━━━━━ RECORDS FOR THIS TASK ━━━━━

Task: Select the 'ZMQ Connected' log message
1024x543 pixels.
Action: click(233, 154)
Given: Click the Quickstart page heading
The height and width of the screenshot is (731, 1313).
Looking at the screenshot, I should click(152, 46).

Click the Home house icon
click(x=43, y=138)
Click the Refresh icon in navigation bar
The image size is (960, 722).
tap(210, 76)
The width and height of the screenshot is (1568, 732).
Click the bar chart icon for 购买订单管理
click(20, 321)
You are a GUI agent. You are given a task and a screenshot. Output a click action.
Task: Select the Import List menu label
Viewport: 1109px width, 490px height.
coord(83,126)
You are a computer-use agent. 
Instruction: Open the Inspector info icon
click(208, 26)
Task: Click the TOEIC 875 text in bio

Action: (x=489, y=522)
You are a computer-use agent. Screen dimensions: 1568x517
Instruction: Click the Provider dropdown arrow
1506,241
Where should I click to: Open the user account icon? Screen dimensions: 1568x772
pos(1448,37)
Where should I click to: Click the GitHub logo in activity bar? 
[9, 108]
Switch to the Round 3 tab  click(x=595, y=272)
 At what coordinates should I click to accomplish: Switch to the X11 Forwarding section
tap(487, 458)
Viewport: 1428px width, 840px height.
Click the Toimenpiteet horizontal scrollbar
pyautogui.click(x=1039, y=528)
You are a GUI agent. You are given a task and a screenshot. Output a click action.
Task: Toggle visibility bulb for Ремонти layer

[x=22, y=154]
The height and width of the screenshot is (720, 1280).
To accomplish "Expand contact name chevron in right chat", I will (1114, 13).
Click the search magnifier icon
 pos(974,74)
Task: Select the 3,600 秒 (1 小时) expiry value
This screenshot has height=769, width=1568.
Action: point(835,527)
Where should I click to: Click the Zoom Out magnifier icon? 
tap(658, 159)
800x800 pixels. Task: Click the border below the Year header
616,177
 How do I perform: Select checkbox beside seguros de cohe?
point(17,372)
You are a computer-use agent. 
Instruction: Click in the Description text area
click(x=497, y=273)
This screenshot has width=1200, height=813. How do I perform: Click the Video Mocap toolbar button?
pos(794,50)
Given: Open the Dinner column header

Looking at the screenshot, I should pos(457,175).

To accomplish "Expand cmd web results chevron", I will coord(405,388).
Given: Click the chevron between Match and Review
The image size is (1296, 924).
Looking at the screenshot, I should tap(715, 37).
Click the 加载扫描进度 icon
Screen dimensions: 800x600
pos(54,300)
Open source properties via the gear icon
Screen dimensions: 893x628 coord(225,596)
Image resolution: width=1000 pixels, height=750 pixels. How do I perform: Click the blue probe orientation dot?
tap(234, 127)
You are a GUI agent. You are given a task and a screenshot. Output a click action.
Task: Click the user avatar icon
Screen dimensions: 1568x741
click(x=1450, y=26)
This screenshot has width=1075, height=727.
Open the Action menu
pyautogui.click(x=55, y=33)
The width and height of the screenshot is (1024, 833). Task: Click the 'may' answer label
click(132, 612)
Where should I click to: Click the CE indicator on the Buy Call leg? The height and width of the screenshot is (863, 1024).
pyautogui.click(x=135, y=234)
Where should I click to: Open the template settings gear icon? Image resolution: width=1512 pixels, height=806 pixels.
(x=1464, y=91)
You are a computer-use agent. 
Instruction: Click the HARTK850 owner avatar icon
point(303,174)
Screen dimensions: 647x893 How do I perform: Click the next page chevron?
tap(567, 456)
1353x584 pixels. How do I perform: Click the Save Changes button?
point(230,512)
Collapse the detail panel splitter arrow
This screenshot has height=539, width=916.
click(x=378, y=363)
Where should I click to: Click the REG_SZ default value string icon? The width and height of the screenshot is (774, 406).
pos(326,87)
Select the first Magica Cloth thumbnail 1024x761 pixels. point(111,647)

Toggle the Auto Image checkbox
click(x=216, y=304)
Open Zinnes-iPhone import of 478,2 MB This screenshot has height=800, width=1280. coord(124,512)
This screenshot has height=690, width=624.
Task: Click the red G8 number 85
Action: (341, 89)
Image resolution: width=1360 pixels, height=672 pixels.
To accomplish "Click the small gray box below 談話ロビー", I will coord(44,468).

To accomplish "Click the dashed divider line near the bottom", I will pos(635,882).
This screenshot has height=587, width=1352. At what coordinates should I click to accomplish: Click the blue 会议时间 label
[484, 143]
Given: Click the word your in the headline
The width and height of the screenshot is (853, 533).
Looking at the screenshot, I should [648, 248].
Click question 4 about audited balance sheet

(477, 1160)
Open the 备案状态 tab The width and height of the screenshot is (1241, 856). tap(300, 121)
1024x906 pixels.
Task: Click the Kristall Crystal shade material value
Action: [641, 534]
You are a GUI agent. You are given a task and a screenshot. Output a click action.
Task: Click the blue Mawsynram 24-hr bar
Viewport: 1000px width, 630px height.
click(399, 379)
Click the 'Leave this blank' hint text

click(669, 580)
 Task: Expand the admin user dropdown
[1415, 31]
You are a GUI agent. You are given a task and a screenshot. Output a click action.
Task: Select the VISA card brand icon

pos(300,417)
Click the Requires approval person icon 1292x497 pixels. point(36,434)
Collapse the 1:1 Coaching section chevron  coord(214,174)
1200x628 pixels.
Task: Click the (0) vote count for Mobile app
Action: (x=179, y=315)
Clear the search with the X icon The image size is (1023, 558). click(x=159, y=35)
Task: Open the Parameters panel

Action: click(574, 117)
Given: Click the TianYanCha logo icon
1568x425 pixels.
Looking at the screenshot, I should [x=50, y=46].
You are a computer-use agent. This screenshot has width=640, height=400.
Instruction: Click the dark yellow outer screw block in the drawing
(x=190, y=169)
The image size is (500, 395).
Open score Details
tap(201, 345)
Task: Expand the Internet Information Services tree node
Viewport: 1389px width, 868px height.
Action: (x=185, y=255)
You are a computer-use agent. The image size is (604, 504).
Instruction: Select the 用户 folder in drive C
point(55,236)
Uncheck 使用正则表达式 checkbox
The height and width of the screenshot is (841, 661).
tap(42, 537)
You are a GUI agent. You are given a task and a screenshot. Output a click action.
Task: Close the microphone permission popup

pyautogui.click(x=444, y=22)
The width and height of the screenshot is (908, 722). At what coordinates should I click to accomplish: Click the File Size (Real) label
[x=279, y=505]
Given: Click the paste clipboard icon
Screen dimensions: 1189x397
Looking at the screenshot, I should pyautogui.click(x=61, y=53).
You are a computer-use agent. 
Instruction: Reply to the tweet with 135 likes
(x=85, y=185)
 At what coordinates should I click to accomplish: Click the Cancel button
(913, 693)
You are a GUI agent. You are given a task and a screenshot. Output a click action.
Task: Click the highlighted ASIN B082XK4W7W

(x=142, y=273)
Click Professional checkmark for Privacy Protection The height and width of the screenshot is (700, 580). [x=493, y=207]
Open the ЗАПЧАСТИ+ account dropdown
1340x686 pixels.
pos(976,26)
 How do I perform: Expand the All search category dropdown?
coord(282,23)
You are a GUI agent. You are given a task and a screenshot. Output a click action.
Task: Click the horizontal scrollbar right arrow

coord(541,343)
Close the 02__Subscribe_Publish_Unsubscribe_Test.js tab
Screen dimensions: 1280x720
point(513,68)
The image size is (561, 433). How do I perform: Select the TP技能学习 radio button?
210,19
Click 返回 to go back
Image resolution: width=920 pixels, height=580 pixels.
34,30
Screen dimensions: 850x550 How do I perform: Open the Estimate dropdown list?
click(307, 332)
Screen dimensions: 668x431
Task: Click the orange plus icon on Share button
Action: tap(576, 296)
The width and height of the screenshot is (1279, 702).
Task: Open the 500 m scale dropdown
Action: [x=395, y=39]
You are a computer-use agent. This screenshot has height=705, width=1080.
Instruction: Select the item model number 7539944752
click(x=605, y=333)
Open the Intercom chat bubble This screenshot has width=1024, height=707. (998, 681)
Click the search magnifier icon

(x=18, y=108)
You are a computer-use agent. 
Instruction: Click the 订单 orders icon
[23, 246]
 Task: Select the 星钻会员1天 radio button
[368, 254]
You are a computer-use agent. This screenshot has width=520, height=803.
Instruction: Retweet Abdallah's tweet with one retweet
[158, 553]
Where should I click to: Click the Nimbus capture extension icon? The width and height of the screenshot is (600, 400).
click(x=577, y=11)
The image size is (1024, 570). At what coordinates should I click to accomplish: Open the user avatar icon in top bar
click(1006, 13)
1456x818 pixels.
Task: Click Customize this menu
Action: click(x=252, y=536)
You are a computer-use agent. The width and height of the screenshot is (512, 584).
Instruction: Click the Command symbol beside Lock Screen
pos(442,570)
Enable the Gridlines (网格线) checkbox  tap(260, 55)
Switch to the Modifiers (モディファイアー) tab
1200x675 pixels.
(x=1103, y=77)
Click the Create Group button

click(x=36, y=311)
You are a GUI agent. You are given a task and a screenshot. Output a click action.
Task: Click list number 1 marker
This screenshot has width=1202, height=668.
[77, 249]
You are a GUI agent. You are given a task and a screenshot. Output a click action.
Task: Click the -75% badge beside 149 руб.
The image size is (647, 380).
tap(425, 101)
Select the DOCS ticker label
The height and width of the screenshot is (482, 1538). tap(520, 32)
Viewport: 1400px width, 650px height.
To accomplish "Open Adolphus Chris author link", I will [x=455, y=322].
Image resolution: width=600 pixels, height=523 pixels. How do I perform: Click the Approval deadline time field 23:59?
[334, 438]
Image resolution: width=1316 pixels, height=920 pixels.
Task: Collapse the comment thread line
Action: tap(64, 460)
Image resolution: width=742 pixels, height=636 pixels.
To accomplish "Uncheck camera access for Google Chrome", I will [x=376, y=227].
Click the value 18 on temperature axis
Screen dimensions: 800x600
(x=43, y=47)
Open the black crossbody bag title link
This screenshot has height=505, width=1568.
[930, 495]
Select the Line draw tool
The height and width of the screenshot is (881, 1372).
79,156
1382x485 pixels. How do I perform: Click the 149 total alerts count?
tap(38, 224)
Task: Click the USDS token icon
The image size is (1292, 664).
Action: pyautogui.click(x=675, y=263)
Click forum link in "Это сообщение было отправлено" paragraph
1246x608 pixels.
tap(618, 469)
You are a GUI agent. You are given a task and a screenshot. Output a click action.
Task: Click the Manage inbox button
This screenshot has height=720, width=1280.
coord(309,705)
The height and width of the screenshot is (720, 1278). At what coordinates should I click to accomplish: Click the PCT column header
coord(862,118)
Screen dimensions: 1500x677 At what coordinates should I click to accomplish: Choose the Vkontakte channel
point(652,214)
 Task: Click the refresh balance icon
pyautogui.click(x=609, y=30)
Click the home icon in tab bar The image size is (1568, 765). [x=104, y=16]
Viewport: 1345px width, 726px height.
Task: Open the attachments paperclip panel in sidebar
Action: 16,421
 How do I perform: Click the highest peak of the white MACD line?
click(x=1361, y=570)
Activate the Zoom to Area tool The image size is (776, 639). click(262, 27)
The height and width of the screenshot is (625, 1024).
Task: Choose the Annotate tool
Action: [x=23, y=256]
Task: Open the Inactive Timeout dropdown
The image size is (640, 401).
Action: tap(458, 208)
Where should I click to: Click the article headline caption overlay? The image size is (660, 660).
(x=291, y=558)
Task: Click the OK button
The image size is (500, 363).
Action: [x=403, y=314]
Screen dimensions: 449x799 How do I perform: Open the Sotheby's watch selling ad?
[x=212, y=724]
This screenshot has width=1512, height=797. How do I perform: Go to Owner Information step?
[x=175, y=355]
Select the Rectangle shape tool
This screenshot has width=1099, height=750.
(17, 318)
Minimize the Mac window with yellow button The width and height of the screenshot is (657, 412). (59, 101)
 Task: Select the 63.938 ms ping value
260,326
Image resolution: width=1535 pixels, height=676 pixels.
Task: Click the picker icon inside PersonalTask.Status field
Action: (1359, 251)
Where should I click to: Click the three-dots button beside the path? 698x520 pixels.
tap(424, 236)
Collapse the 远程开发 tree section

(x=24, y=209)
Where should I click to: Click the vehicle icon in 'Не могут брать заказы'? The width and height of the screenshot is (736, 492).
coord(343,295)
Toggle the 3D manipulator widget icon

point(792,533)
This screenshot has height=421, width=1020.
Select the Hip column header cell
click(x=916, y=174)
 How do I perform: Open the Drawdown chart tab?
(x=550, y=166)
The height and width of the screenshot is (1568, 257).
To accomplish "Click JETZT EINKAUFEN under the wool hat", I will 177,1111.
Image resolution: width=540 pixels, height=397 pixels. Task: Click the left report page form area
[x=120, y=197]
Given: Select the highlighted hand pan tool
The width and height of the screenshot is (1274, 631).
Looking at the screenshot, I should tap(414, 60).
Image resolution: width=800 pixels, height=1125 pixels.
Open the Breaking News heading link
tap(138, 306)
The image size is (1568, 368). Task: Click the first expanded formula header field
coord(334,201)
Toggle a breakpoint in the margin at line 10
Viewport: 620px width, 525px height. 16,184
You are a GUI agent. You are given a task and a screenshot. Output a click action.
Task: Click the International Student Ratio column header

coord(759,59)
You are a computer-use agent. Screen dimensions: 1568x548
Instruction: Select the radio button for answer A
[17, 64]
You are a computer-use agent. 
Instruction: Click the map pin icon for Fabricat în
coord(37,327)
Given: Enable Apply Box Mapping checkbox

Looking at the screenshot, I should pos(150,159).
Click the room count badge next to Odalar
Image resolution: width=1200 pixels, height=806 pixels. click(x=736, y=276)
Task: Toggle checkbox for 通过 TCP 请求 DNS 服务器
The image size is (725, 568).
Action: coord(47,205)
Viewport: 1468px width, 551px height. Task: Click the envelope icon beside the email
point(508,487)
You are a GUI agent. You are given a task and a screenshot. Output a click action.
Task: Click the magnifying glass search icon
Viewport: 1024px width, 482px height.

━━━━━

EXERCISE DESCRIPTION: Would you print, exactly as written, every line above from the one holding "Task: Click the refresh balance icon" through the one holding "Task: Open the Inactive Timeout dropdown", with both included and no other lines?

EXERCISE SOLUTION:
 Task: Click the refresh balance icon
pyautogui.click(x=609, y=30)
Click the home icon in tab bar The image size is (1568, 765). [x=104, y=16]
Viewport: 1345px width, 726px height.
Task: Open the attachments paperclip panel in sidebar
Action: 16,421
 How do I perform: Click the highest peak of the white MACD line?
click(x=1361, y=570)
Activate the Zoom to Area tool The image size is (776, 639). click(262, 27)
The height and width of the screenshot is (625, 1024).
Task: Choose the Annotate tool
Action: [x=23, y=256]
Task: Open the Inactive Timeout dropdown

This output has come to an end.